The bank targets ROE surging to 14 per cent from 2.9 per cent last year.
"Financial results in 2012 showed that TMB is on the right path," Boontuck said.
TMB saw rises of 20 per cent in interest income, 25 per cent in fee income, 9.7 per cent in deposits and 17 per cent in loans, which beat the lending target of 15 per cent.
Its net interest margin improved to 2.7 per cent from 2.4 per cent thanks to the low cost of funds from savings products and high-yield assets such as loans to small and medium-sized enterprises.
This year should be even better because the bank has no need to set extra provisions, so its direction will change to promoting products and services to tap all customer segments, Boontuck said.
"Make the Difference" has been TMB's key product strategy for the past four years. By offering a variety of features, especially transaction banking, its pre-provisioning operating profit soared past Bt10 billion last year - the highest since the bank was founded.
To differentiate its products and services, TMB will add what it calls "brand experience attributes" to customers. These attributes consist of understanding customers in each segment, creating a quality deposit base, excelling in transactional banking, managing capital and liquidity utilisation, and controlling costs.
In 2013, TMB plans to outperform its peers with loan growth of 10-15 per cent versus the expected 10 per cent of the banking industry and deposit growth of 10-12 per cent against 5 per cent.
TMB expects to expand its retail loans by 25 per cent this year by increasing the proportion of active customers and increasing cross-selling and up-selling.
Retail loans account for 23 per cent of its portfolio, SMEs 27 per cent and wholesale the rest. This will steadily change, as the bank wants SMEs and supply chains to be the key players.
By 2017, the loan portfolio will be 20 per cent retail, 30-40 per cent SME and 40 per cent wholesale.
SME and supply-chain loans last year jumped 40 per cent, higher than the target of 35 per cent, and are expected to leap 35-40 per cent this year, Boontuck said.
However, Standard & Poor's Ratings Services noted that the sharp decline in NPLs might not reflect a sustained improvement in asset quality of TMB Bank.
"We attribute the steep drop in NPLs in the last quarter of 2012 to a one-time sale of such loans ... We expect the bank's capitalisation levels to remain at moderate levels despite lower profits last year.
"TMB's pre-provision performance has strengthened because of increased margins ... TMB intends to accelerate loan growth this year, which we believe could increase the risk of NPLs. The bank aims to focus on small and mid-size enterprises, which we view as a high-risk segment. Sustained improvement in TMB's risk-management practices and execution of its business strategy would underpin the rating," the agency said.
Piti Tantakasem, chief wholesale banking officer, said that after years of decline in lending importance, wholesale banking was ready to return to dramatic growth. The key driver is connectivity between supply-chain players and medium-sized to large businesses.
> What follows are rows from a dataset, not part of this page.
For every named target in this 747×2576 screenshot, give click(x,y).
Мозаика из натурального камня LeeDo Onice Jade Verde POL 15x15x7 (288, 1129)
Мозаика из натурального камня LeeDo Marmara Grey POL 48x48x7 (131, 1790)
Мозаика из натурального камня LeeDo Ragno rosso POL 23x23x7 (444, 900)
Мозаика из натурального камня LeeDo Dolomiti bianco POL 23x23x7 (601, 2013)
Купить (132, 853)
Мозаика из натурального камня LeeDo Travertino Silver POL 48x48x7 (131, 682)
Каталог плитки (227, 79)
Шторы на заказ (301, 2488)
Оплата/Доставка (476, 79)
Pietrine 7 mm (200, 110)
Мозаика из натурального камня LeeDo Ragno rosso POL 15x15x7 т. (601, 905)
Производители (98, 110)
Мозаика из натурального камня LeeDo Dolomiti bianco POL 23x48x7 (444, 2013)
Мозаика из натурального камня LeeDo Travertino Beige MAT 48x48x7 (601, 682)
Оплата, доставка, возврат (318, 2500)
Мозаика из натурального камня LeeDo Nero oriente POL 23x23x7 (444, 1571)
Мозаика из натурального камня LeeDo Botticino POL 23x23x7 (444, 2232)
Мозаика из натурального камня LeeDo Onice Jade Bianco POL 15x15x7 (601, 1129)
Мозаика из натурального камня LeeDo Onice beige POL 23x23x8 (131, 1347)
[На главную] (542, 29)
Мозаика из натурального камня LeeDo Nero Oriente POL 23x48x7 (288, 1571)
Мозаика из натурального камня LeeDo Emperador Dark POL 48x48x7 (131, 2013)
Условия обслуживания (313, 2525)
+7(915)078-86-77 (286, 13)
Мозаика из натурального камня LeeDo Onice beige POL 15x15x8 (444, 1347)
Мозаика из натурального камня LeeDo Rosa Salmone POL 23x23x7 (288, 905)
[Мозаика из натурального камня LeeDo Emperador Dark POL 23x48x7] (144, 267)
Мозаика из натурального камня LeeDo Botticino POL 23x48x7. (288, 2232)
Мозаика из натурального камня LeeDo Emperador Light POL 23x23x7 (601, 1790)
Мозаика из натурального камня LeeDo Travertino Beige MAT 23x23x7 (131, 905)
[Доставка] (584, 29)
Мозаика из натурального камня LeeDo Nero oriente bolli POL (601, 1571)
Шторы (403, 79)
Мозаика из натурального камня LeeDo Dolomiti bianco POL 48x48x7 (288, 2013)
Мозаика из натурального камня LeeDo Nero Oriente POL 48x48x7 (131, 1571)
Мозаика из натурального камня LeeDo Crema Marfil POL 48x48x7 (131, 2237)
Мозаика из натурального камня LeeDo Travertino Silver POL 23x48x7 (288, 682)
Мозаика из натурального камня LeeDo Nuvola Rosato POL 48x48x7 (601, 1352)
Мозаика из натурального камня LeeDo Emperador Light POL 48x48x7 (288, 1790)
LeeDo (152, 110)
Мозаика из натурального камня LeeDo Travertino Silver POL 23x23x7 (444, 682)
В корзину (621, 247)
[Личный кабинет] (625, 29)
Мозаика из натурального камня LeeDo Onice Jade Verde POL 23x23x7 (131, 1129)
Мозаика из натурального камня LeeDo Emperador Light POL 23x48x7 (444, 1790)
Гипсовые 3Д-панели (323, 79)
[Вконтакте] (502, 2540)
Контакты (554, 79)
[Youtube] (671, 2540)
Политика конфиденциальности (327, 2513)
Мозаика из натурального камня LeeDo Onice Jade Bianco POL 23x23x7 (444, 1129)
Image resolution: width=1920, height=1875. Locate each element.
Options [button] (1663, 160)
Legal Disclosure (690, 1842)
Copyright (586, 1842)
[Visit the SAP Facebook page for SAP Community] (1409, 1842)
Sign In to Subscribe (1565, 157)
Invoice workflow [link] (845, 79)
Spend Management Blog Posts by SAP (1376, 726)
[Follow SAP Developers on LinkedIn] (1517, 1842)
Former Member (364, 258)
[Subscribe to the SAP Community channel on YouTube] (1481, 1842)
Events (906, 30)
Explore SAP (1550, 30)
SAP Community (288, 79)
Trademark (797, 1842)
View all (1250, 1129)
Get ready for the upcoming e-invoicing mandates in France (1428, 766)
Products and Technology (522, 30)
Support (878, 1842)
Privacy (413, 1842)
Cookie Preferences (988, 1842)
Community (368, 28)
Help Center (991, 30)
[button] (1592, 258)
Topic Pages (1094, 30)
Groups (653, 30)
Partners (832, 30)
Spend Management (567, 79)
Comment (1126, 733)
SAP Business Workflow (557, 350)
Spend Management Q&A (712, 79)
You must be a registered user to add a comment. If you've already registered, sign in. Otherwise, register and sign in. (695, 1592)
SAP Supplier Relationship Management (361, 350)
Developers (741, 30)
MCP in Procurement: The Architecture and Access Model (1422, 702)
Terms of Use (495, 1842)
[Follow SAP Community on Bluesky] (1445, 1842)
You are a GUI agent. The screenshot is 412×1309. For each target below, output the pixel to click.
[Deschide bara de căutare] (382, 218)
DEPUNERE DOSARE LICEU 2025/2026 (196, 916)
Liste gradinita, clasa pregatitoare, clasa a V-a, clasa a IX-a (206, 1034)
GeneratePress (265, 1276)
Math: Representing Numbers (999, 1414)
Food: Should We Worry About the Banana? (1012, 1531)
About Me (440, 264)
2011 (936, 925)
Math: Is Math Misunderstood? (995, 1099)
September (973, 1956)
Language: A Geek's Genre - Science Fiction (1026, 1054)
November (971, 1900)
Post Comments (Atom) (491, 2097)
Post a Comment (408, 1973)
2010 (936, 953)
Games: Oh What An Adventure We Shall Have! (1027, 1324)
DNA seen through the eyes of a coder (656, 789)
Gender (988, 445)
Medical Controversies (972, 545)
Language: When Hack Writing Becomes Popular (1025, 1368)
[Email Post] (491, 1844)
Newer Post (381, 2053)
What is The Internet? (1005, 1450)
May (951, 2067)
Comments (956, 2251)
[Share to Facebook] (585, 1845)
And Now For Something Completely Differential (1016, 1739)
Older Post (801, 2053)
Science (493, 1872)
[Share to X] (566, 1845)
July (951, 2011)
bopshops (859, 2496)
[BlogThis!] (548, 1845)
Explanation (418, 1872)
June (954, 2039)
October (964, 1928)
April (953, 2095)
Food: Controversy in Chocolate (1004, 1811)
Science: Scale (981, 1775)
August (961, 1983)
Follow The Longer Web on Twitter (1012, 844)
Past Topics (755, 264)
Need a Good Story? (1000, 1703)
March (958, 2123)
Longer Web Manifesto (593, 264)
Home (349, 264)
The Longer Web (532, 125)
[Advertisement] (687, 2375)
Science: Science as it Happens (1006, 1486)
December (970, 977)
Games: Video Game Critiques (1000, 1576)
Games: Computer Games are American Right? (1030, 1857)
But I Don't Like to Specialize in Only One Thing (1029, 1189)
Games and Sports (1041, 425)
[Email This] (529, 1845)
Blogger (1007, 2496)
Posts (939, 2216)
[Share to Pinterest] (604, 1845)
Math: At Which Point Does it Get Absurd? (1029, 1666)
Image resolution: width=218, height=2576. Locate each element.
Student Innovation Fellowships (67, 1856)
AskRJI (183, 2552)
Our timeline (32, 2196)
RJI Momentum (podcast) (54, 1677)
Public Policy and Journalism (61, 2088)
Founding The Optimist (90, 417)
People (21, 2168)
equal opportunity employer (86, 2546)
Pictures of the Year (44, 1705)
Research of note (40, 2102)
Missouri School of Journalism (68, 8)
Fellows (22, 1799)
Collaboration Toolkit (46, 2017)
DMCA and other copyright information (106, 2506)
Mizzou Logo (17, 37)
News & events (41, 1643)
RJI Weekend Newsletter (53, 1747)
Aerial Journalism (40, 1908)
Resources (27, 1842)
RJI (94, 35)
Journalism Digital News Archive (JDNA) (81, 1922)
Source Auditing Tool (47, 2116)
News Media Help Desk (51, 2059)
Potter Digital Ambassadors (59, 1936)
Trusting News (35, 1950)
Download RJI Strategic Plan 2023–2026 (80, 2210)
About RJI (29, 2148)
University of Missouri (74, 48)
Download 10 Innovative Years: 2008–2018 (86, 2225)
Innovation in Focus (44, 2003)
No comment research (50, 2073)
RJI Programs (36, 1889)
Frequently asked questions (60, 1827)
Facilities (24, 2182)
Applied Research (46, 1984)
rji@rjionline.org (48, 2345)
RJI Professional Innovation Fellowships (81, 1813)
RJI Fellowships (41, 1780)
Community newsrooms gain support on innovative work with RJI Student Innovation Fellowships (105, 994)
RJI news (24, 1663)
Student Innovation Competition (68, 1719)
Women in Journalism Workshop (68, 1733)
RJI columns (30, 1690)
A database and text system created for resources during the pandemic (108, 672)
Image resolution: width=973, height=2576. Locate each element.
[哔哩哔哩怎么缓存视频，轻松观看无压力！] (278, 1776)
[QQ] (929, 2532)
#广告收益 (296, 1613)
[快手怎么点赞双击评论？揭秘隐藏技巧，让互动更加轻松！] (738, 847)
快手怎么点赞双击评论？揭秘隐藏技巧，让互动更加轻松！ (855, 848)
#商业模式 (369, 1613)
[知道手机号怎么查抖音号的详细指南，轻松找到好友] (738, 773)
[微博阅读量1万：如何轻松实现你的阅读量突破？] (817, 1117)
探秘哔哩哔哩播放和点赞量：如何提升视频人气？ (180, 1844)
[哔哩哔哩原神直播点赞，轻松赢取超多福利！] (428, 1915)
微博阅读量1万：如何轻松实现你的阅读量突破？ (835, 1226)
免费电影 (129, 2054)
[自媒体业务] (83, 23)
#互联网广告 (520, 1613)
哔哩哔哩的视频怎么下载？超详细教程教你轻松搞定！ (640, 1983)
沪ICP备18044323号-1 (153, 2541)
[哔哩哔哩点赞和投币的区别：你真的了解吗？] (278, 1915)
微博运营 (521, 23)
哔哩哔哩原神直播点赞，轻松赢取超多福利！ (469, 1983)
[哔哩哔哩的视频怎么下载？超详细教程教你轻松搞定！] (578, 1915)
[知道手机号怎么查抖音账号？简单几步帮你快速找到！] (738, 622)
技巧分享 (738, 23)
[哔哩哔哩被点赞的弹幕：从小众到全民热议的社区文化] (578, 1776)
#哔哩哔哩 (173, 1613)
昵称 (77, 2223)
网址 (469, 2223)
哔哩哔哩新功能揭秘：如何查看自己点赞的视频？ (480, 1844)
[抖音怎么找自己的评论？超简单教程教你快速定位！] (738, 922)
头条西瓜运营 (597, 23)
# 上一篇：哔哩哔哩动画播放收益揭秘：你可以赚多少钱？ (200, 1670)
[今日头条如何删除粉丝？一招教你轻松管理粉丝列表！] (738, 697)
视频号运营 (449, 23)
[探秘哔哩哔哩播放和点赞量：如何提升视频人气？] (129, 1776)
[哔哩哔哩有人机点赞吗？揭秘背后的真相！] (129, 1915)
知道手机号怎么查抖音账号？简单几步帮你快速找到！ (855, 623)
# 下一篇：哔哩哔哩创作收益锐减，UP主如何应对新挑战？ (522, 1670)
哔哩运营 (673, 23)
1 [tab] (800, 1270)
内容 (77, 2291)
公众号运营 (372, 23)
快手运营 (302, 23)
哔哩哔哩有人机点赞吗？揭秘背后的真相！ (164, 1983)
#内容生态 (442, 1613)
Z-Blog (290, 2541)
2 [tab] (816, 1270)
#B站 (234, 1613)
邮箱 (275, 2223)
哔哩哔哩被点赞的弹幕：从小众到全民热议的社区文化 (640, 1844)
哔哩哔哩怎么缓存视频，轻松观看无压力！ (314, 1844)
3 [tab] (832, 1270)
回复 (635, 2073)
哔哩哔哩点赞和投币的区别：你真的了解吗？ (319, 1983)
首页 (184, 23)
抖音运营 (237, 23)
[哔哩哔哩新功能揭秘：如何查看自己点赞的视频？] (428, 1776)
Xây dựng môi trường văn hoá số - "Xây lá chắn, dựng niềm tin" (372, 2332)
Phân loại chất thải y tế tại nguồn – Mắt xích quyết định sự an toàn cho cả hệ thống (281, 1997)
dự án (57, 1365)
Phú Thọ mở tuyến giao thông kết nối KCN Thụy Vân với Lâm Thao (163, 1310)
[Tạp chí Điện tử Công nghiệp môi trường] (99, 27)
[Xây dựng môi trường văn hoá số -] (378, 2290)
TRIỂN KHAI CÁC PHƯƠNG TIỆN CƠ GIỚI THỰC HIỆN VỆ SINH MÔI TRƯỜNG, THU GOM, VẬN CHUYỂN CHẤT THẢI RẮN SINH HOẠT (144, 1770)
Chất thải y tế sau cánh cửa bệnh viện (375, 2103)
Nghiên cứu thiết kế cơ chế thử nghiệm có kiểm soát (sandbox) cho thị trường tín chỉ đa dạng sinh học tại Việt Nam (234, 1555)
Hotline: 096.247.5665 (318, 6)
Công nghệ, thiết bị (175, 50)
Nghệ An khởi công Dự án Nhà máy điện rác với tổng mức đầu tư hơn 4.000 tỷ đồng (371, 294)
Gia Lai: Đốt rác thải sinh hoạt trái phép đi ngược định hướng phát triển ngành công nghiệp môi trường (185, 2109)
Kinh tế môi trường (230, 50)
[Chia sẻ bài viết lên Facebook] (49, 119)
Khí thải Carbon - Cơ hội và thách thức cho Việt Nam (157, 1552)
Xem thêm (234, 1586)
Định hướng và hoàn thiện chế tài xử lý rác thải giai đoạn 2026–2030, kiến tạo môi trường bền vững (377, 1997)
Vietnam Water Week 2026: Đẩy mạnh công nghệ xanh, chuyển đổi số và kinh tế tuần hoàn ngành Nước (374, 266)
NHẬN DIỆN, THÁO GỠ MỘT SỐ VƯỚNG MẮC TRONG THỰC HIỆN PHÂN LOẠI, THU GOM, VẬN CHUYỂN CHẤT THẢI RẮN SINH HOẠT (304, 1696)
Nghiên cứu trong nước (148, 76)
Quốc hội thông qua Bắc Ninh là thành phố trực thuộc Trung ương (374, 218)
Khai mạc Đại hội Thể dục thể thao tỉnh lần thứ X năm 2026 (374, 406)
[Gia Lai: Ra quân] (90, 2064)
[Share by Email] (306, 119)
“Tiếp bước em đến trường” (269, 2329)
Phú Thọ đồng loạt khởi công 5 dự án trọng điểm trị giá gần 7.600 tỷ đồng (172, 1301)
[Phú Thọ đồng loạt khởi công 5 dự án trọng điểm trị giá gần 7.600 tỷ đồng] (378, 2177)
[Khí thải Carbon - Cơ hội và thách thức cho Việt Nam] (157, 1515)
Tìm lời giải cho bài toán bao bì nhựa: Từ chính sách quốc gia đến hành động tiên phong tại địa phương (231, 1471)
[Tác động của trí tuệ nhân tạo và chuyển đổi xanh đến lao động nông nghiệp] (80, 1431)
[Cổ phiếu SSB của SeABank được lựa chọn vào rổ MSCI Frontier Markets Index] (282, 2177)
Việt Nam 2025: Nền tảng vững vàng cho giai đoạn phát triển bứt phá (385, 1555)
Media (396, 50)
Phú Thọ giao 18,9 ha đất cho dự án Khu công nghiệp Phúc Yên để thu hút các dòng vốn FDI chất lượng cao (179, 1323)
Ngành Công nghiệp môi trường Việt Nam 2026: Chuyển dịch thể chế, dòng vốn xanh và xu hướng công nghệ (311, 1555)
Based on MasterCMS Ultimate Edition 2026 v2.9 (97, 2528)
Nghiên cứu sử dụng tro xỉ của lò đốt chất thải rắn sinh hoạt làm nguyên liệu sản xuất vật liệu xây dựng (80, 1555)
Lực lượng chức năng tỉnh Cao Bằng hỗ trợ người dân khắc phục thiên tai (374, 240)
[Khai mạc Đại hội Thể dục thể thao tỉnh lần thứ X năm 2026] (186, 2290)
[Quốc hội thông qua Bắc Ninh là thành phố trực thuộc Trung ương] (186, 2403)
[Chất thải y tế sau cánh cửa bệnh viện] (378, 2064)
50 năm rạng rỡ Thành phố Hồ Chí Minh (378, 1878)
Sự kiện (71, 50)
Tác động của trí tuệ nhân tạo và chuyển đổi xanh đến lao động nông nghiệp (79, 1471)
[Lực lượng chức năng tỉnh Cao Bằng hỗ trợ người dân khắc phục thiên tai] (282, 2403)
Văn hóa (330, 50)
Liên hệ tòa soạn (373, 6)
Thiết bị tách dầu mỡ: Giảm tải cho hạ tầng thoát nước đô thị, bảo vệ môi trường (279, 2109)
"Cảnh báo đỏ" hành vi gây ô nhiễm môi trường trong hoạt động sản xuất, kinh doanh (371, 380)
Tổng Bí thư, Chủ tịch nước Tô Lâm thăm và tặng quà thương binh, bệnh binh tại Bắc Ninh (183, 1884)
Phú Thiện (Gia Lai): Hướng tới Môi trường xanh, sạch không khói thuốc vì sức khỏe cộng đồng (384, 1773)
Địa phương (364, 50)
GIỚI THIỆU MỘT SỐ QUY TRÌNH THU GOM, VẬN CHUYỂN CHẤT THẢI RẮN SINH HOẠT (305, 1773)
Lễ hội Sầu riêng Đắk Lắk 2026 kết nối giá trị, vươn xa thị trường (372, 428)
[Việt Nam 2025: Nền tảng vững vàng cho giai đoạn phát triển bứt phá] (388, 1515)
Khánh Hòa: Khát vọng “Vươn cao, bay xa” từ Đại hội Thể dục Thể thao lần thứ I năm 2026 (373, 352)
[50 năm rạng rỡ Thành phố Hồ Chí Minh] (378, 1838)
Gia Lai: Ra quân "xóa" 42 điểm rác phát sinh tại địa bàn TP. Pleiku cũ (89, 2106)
Wholesale credits this year are expected to advance by 10 per cent from Bt300 billion.
Within five years, wholesale loans are targeted to double to 15 per cent from 8 per cent of TMB's outstanding loans. Fee income from foreign exchange and trade finance services will rise to Bt3.9 billion from Bt800 million last year. Deposits will surge to Bt210 billion from Bt91.64 billion.